My neighbor's house is in an almost constant state of renovation, with periods of activity interrupted by several months of inactivity, a cycle created by the fact that he is in the Air Force and has been deployed to Iraq and Afghanistan several times.  I am grateful for his service to our country and I imagine that having home projects that entail predictable, concrete steps and show visible results are therapeutic and life-giving for him.

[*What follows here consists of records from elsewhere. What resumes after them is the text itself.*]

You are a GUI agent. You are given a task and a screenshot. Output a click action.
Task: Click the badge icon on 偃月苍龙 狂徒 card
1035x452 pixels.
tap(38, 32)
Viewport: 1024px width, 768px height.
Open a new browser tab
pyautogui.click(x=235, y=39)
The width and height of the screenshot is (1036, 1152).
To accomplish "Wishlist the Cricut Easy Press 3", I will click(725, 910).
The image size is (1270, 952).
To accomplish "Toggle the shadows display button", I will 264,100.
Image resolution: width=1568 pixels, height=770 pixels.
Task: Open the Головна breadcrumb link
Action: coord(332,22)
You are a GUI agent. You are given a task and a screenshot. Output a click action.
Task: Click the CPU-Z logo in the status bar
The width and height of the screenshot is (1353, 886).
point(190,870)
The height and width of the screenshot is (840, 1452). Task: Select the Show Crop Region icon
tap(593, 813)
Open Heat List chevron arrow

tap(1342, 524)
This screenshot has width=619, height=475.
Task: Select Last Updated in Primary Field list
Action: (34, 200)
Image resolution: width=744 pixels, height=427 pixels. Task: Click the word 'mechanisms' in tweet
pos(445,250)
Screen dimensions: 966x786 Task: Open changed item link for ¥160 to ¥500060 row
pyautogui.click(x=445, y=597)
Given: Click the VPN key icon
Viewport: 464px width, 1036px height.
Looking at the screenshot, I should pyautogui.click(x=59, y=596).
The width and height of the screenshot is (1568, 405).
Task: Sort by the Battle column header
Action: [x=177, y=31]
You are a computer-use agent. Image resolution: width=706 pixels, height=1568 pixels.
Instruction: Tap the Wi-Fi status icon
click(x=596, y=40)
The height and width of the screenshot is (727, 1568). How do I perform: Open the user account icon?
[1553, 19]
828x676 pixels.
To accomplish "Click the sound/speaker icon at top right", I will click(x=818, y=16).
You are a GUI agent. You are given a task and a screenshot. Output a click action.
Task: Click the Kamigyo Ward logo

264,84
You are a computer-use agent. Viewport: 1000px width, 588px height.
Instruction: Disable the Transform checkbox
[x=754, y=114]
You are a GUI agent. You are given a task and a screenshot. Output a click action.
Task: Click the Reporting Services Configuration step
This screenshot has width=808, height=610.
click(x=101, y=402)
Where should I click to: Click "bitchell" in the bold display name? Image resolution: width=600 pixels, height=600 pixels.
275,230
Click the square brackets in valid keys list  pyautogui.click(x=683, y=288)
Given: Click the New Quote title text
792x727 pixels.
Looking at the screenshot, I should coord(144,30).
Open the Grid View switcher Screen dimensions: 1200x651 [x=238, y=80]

Because I work at home, I am intimately familiar with this pattern and have to admit that the noise sometimes drives me crazy 'long about the fourth or fifth day in a row of hammering and sawing after several days of jackhammering before that.  I have to admit that I wonder why the fencing must be replaced again or the kitchen redone again or how much stuff needs to be jackhammered out of a house or how long the windows will be boarded up this time.

And yet, I'm in the transformation business.  I know that transformation - of houses, of neighborhoods, of businesses and schools, of persons - is messy.  Sometimes it's a little noisy and hard to watch/listen to.  My own personal transformation included nothing less than emotional train wrecks and lots of probably incoherent and certainly irritating babbling.

And I'm in the neighbor business.  I want us all - people of all faiths and none, people of all ethnicities and classes, people of all political persuasions - to find ways to live together, balancing our needs and desires with the needs and desires of others to create real community.

So I did what anyone would do.  I called a handyman to come over and work on MY house.  There's still a hole in the back of our garden shed from a spring storm; there's rotting wood from some old water damage from leaking gutters and a window that's had broken glass on the outside (thermo)pane since 2006.

There's a log in my own eye, when it comes to home maintenance and repair.

I don't know exactly why my neighbor spends so much time working on his house.  But my time would be better served getting my own house in good repair than stewing about his.